Wednesday, December 26, 2007

"Will you remember me?"

B has been having a tough time of late in music therapy.  I think it’s a combination of holidays and feeling safe enough with me (after ten years) to start dealing with his feelings.  He’s been so down-hearted and angry in his sessions.

This afternoon he came to music therapy with God-only-knows-what all over his hands and face.  I set about polishing him up a bit (we have Sani-Wipes or something in the Music Room), because he was starting to rub whatever it was off onto me and because I knew he’d want to use the instruments (if only for target practice). 

We use different instruments, which we’ve designated to express specific feelings, so he can give me an idea of what’s up for him (since he doesn’t use speech).  The tubular shaker is used to say “I’m okay today” (interestingly, he almost never picks up this instrument),  the maracas tell me “I’m frustrated/angry,” the cabasa is for “I’m feeling sad/disappointed,” and the tambourine is for “I’m uncertain/anxious/scared.”  It’s not the best idea in the world, because it has occurred to me a number of times that these particular instruments may not (for B) express the feelings we’ve designated for them, but it’s at least a way to get started and to give him a voice.

We’ve used this system for quite a while now, so he’s pretty much got the hang of it, I think.  Lately he has been alternating between choosing the cabasa and the maracas.  What he usually does is pick up the instrument he chooses to let me know how he’s feeling at a given moment and then hurls it across the room.  Well, let’s just say there was a lot of instrument hurling going on today, and my initial inclination was to respond in frustration and anger myself.  I mean, I don’t like having to worry that a cabasa is going to hit me in the head or that the instruments are going to break. 
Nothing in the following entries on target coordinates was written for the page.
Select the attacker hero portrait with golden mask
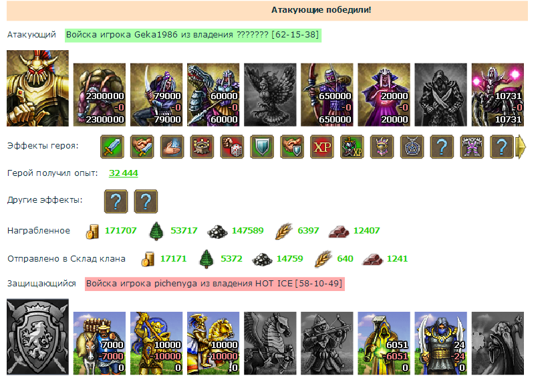This screenshot has height=378, width=552. tap(37, 88)
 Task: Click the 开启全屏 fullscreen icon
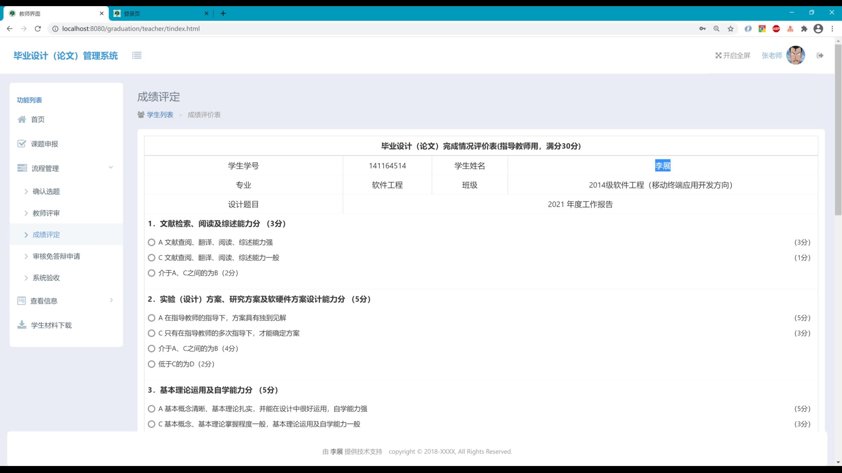[718, 56]
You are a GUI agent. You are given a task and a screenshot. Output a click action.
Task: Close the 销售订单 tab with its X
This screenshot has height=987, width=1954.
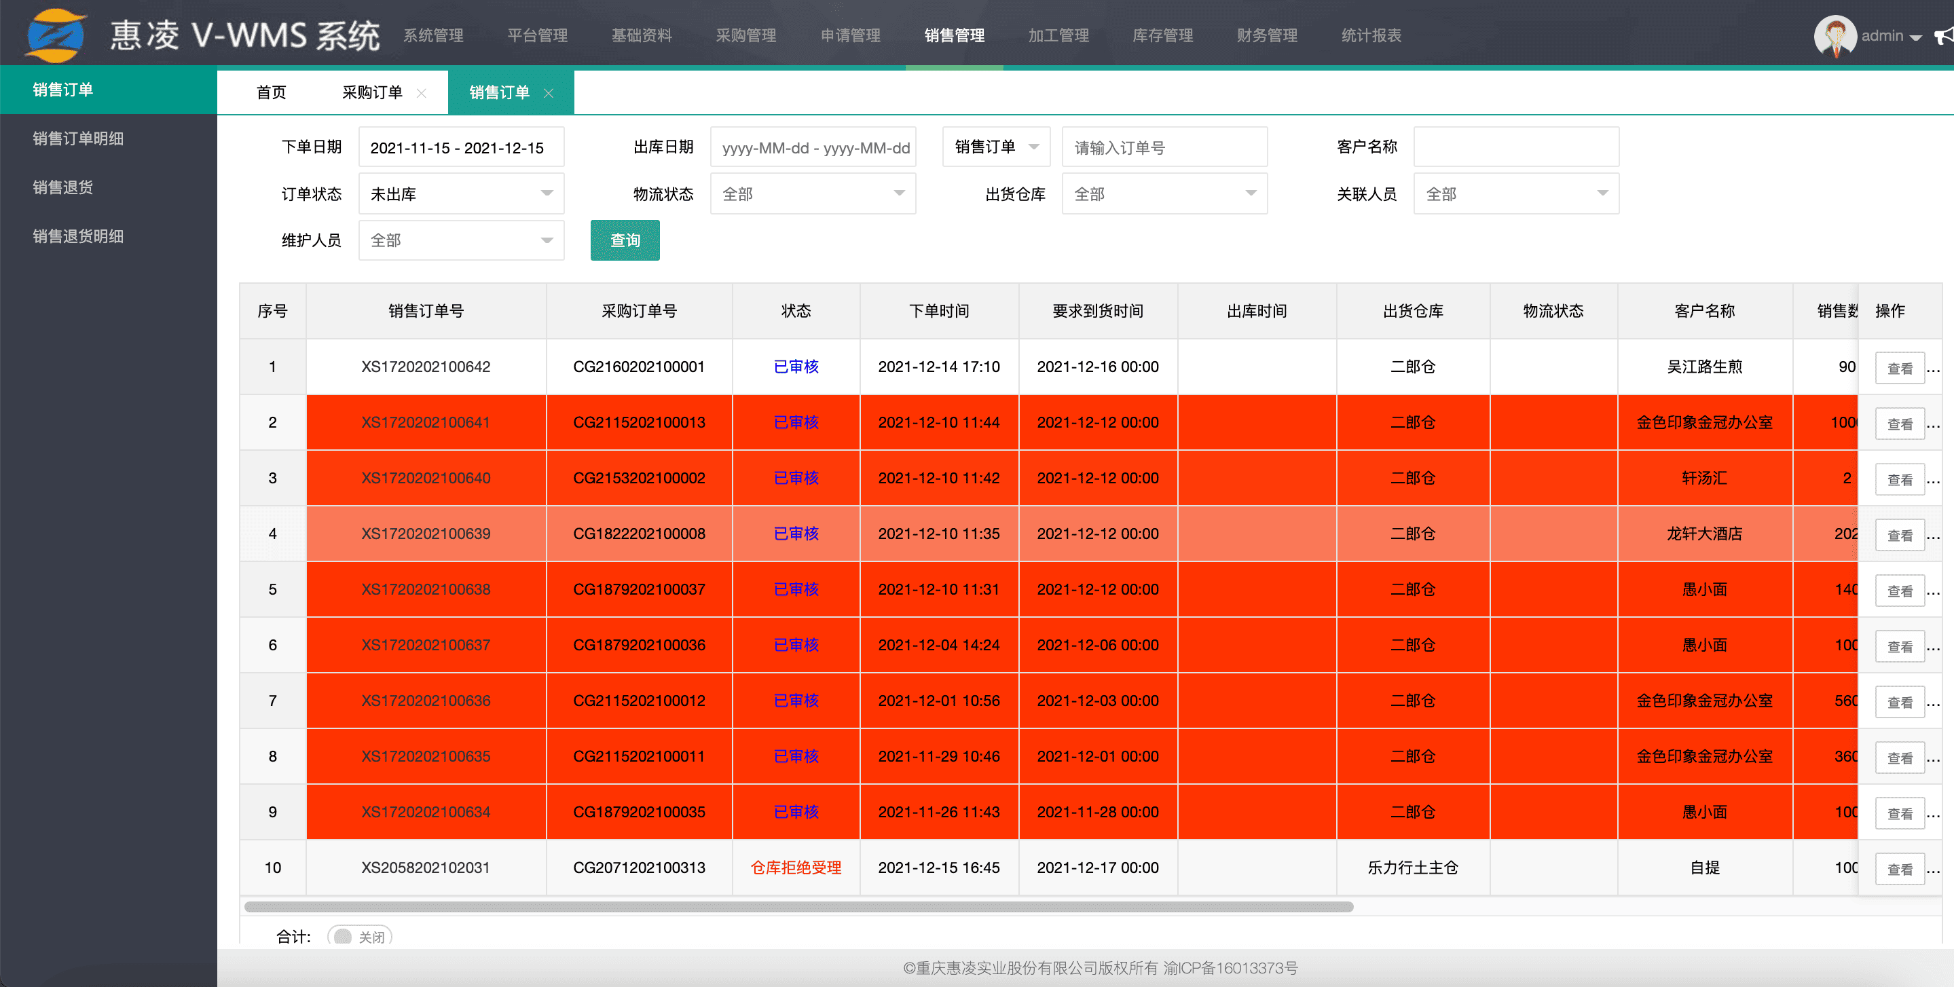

I heard myself starting to get preachy and into lecture mode after the fifth or sixth time the maraca was sent skidding across the floor (“You do not need to throw the instruments around to let me know how you’re feeling.  You can hand them to me, please- or just put them back down next to you.”).  For some reason I stopped myself and I said, “you know, B...I think you might be trying to tell me you’re in a lot of emotional pain, and you don’t know how else to help me understand.”  He looked my way (he’d been avoiding eye-contact with me since we’d arrived in the Music Room).  Sigh.  It’s so hard to be in the part of therapy where all your feelings are right there in your face and making you ache a lot.

We had about five minutes before it was time for us to head back to his cottage.  Here’s how the last few minutes went:

B:  Made a very small quiet sound. 
Roia:  I wonder what it’s like for you to be here in the Music Room and actually hear yourself (and to have me hear your voice).  I know it’s usually pretty loud in your cottage, so I can’t imagine that people really hear your voice very often. 
B:  Threw the mallet across the floor.
Roia:  Maybe throwing the instruments around is a way to make sure you have some sort of an impact- especially since it’s hard for you to be heard most of the time.  We’re going to need to end- is there anything else?
B:  Made a silent screaming sound with his lips closed.
Roia:  Your sound just now made me think of a line from the song “I Will Remember You”:  “We are screaming inside, though we can’t be heard.” 
B:  Listened quietly and then made his sound again.
Roia:  Interesting that that particular song should come to my mind, given that it’s about wanting to be remembered, and we were just talking about the wish to have an impact.   Maybe that’s an important song for us to think about together next time.  (I noticed his shoe was untied and we were about to walk outside in the rain.)  Can I tie your shoe?
B:  Stopped moving his foot and allowed me to tie his shoe.
Roia:  You seem to need a lot of mothering today.  (I referred to the washing up I’d had to do when we got there and to a zipping up by his staff person and now the shoe tying.)
B:  Sat quietly.

He decided we would not be singing “Goodbye” and we walked back to the cottage in the rain.  When I got back to the Music Room after dropping him off I wanted to read the words to “I Will Remember You” (Copyright 1995, Sarah McLachlan, Seamus Egan, and Dave Merenda). 

I am, as always, amazed by the power of the songs that unexpectedly come to mind while I work.  Here’s a part of the verse I quoted to him that I hadn’t consciously recalled during our session:

“I’m so tired, but I can’t sleep.
Standing on the edge of something much too deep.
It’s funny how I feel so much but I cannot say a word
We are screaming inside or we can’t be heard.”


“So afraid to love you, more afraid to lose.
Clinging to a past that doesn’t let me choose.”

Wow.   Talk about finding ways to communicate.  Yet again I behold the power of music.